In recent weeks, security researchers have turned on a new alarm: state-backed actors are taking advantage of Google's language model, Gemini, as if it were a Swiss knife to facilitate cyber campaigns. What is worrying is not only that we use IA to automate legitimate tasks, but that these tools are being incorporated into each phase of the attack - from initial recognition to data exfiltration - with a multiplier effect on the efficiency and scope of offenders.
According to Google's own analysis of observed malicious activity, groups affiliated to several countries have used Gemini for activities as diverse as defining objectives, collecting public intelligence, creating phishing baits and helping in the development of command and control infrastructures. The names identified by the researchers include collective labels related to China, Iran, North Korea and Russia, which have used the model to translate texts, purify and generate code, design vulnerability tests and solve technical problems during intrusions.

The use of a large language model in these tasks is not a simple technical curiosity: it reduces barriers. Generating a more convincing speech-phishing mail, adapting an explosion to a specific target or automating the conversion of public research into a actionable script are activities that previously required more time and specialized skills. Now, with appropriate indications, attackers can speed up processes and test variants quickly, making it difficult to detect and expand the risk surface.
The specific examples observed include families of tools and campaigns that clearly show traces of IA assistance. Some malware prototypes have come to integrate calls to the Gemini API to generate C # code fragments that are compiled and run in memory as a second stage; complex phishing kits present evidence that their development was based on code generation tools; and "ClickFix" campaigns have used IA-generated content to attract users to pages that deliver malware specific to macOS. These cases show that IA is already part of the criminal toolbox.
Another aspect that Google and analysts highlight is the attempt to replicate models. Through a process of model extraction and "knowledge distillation," malicious organizations can systematically question an authorized service and, with sufficient consultation, approach their behaviour to train cheaper or unrestricted alternatives. This type of strategy not only poses an intellectual property problem, but also covers and accelerates the development of adverse capacities.
The researchers describe even large-scale operations that used tens of thousands of requests in different languages with the intention of capturing model reasoning patterns. To defend itself, Google claims to have suspended abusive accounts and introduced new controls on the classifiers and the access points to the model, and emphasizes that it designs its systems with safeguards and continuous testing. However, the dynamics show that protection measures must evolve as quickly as abuses.
That these problems are observed in one or another supplier is not a surprise. The security community has been documenting techniques of model extraction academically for years (see work on model extraction and prediction APIs), and public and private agencies start publishing guides to mitigate malicious uses of AI. The risk combines technical, economic and human factors: from the loss of intellectual property to the possibility of conventional defenses being obsolete against more polished and automated attacks.
What can organizations do today to reduce risk? There is no single solution, but practical measures that help: strengthen controls on access to APIs and credentials, monitor abnormal patterns of use (e.g. extraordinary volumes of consultations or series of repetitive prompts), apply multifactor authentication and review development processes to detect code or artifacts generated by third parties. In addition, training for end-users remains key: the phishing baits generated by IA may be more professional, but they often continue to exploit human failures that awareness and procedures can mitigate.

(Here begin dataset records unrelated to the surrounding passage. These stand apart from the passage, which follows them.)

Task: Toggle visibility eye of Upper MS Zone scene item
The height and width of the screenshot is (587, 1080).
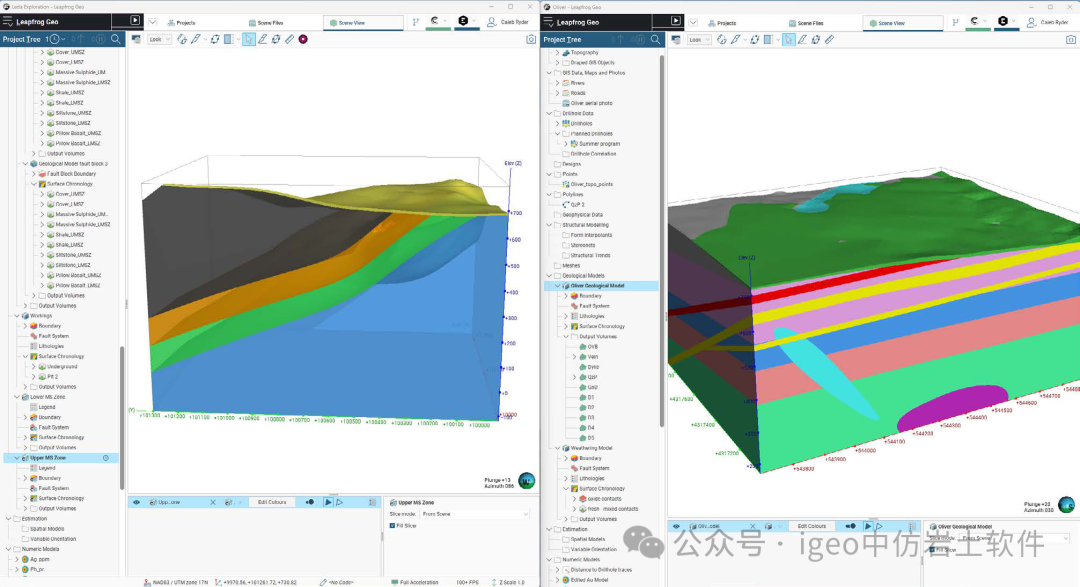Action: [138, 502]
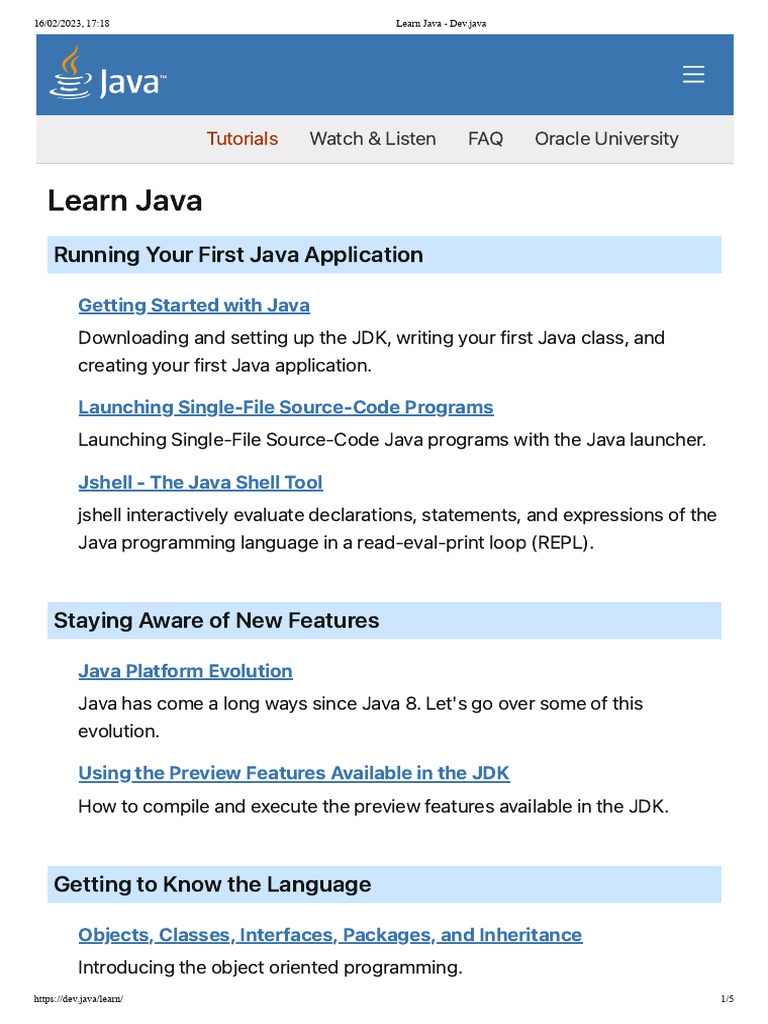768x1024 pixels.
Task: Click the dev.java/learn URL in footer
Action: (x=78, y=1000)
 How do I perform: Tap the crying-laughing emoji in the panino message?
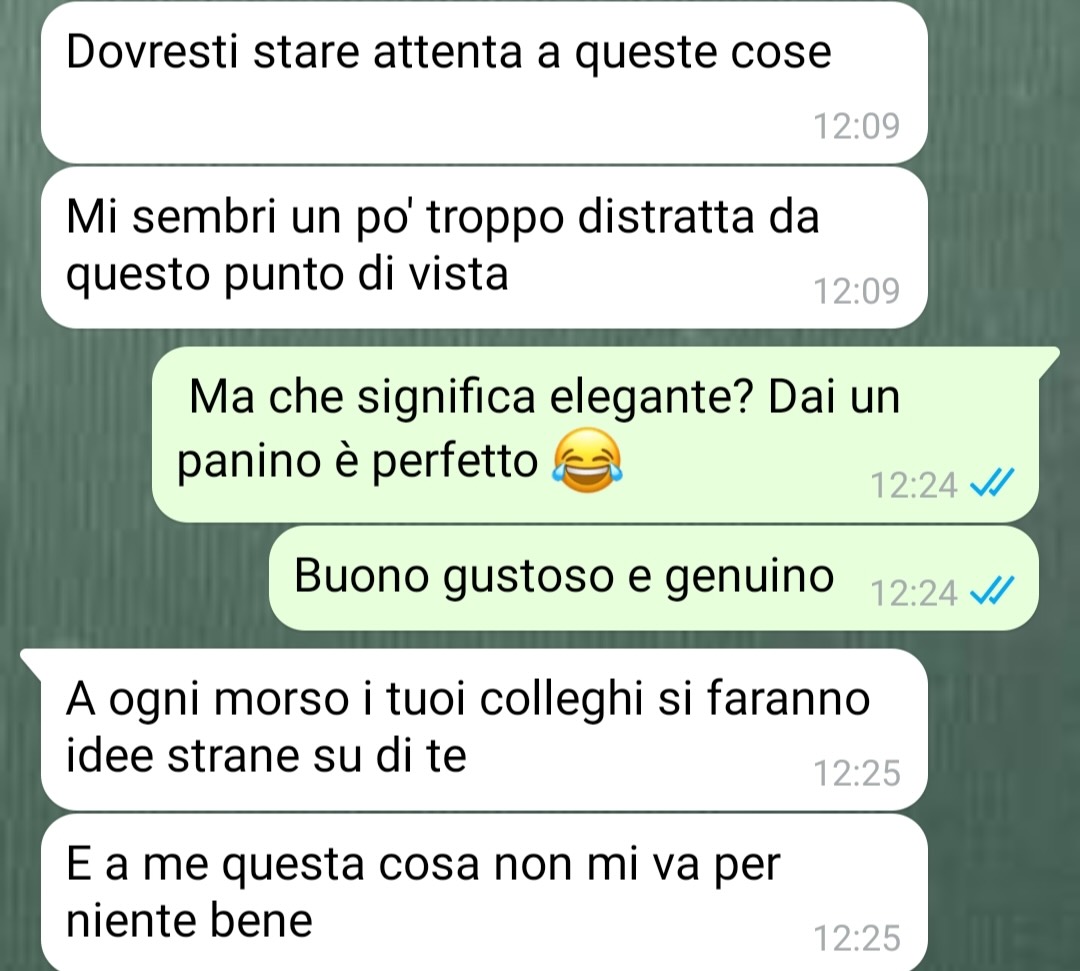click(588, 460)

Cooperation between IA providers, cyber security companies and authorities is equally essential. When models become critical infrastructure for innovation, their abuse also requires coordinated responses: sharing commitment indicators, reporting emerging tactics and updating regulatory and contractual frameworks to protect both customers and developers' intellectual property.
If you want to review the report and the media coverage that have summarized these findings, you can see Google's security release on its corporate blog on threats and abuses, and also the analysis of specialized media that have collected technical details and practical examples. These materials help to understand both the concrete evidence and the responses that are already being implemented: Google Security Blog and a piece of information on BleepingComputer provide starting points, while more general reports on the threat posed by the IA and the extraction of models are available at institutions such as the European Union Agency for Cybersecurity ( ENISA) and in academic work on model extraction ( Stealing Machine Learning Models via Prediction APIs).
The arrival of models capable of writing, translating, diagnosing and programming has enormous benefits, but also an obvious counterpart: when powerful tools are available to malicious actors, the risk balance changes. The task is not to ban technology but to govern it: to build technical defences, organizational practices and frameworks of responsibility that reduce its abuse without suffocating innovation. That will be the public and technical discussion that will mark the next chapters of digital security.